The neighborhood kids crowded around me while I toiled on. They were disgusted by the maggots like I was…but they were also very afraid. They’d never seen their babysitter in the middle of a nervous breakdown.
I have no idea how long I tended to the kitten, but eventually, someone opened the back door of my house. I was so worked up I didn’t even notice until the neighborhood kids scattered.
“WHAT THE FUCK DO YOU THINK YOU’RE DOING?” my Mother shrieked.
“Mom!” I blubbered as I got to my feet, “Mom! She’s hurt. There’s maggots. Please let me take her to the vet! I’ll do anything!”
My Mother responded by clocking me. I fell onto the cement porch with a bloody nose.
“I thought I told you to stay away from this thing!” my Mother howled. Then, she reared back and kicked the kitten…hard. Horrified, I watched its little body fly across the yard and land a good 6 or 7 feet away. It didn’t get up.
Before I could think, my Mother grabbed a handful of my hair and pulled me into the house.
I got punished.
Afterwards, I was left alone in my room. I opened up my bedroom window and called out to one of the neighborhood kids.
“Amanda, where is the kitten?”
Amanda dug the toe of her shoe into the dirt. I could tell she didn’t want to answer me.
“It was really sick, V.” she finally said.
I could feel the tears welling. “I know she’s sick. But where is she right now?”
“One of the boys…killed her.”
“They killed her?”
“Well, after you went inside, they got her. She had all those thingys all over. And there was blood coming out of her mouth. So one of the boys said they had to kill her.”
My voice broke. “How did they kill her?”
“They smashed her head with a rock. I didn’t want them to, but…”
Amanda trailed off. I didn’t reply at first. I just stood in my window and bawled.
Shamefaced, Amanda tipped her head in my direction, “We’re sorry, V.”
“It’s OK, Amanda. It wasn’t your fault. It was my fault.”
People often ask me why I bother amassing more wealth when I repeatedly claim I have everything I need. Generally, I shrug my shoulders or find some other way of avoiding the question. But the truth is, someday, I’d like to open up a pet rescue.

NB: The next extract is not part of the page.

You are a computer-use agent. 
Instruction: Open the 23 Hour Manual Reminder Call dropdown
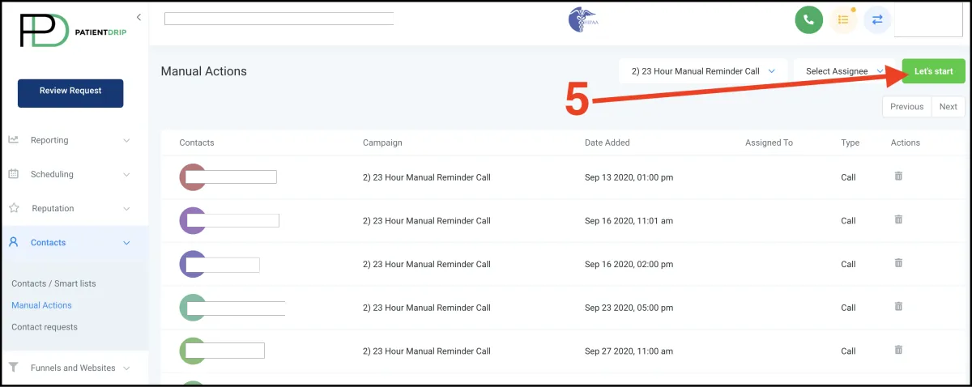pyautogui.click(x=703, y=71)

Often, I have envisioned what it would be like. I would have many acres of lands with various heated/air conditioned buildings with their own fenced in yards. I would split the pets up based on their individual needs. For example, I’d have separate areas for feral cats, declawed cats, senior cats, aggressive dogs, submissive dogs and so on and so forth. My shelter would be no kill and no cage. Perhaps I could convince a few vets to volunteer their time for a good cause or maybe I’ll hire my own to work full time. Either way, I’d like to open up a shelter where anyone could bring injured or unwanted pets, no questions asked. And even if I couldn’t adopt them all out to loving homes, I could make sure they lived their lives in relative comfort…as opposed to dying on the street or rotting in cages at the local pound. This has always been a very vivid dream of mine.

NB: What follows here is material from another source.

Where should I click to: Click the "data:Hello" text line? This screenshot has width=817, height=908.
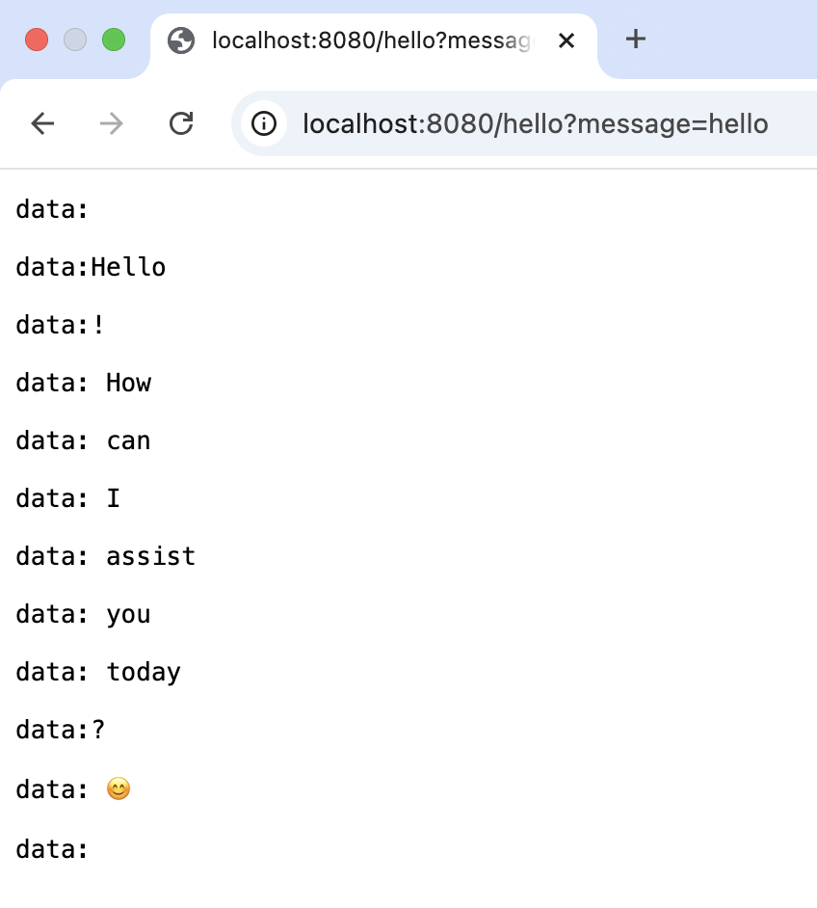91,267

After this story, I guess it’s pretty obvious where I stand on the Michael Vick issue.
For those of you who haven’t heard, the Atlanta Falcon’s quarterback, Michael Vick, was indicted by the grand jury on charges of sponsoring and participating in dog fighting. If that’s not disgusting enough, Vick and his cronies killed weaker dogs (or dogs unwilling to fight) using absolutely deplorable, inhumane methods such as drowning, electrocution, hanging, or slamming their poor bodies into the ground.

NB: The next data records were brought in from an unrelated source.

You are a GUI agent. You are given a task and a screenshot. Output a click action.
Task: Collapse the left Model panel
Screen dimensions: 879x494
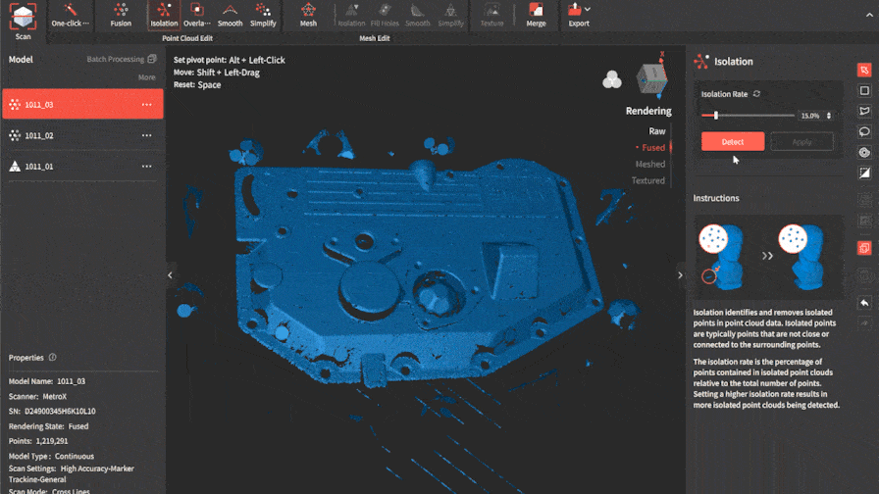click(x=170, y=275)
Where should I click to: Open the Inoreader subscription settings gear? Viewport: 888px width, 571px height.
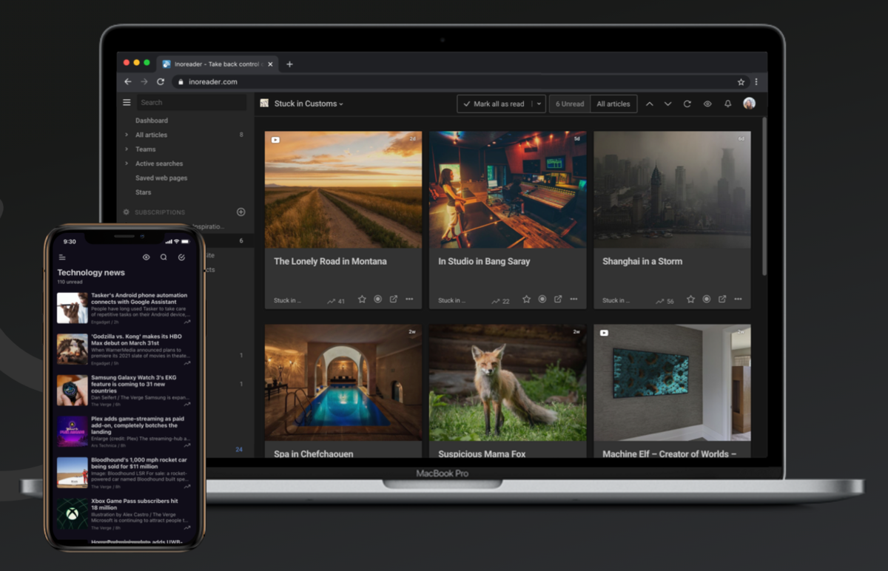tap(126, 212)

A lot of people have reacted to the charges against Michael Vick with stunned disbelief. They wonder to themselves how it’s possible for a person to be so sadistic and cruel to a helpless creature. Unfortunately for me, I do not have the luxury of their naiveté. After all, I saw my own Mother punt a helpless, injured kitten across my backyard without a second thought. So it’s really no surprise to me that there are other people out there just as cold and evil as she was.
Michael Vick should rot in jail or hell or both for what he did to those dogs.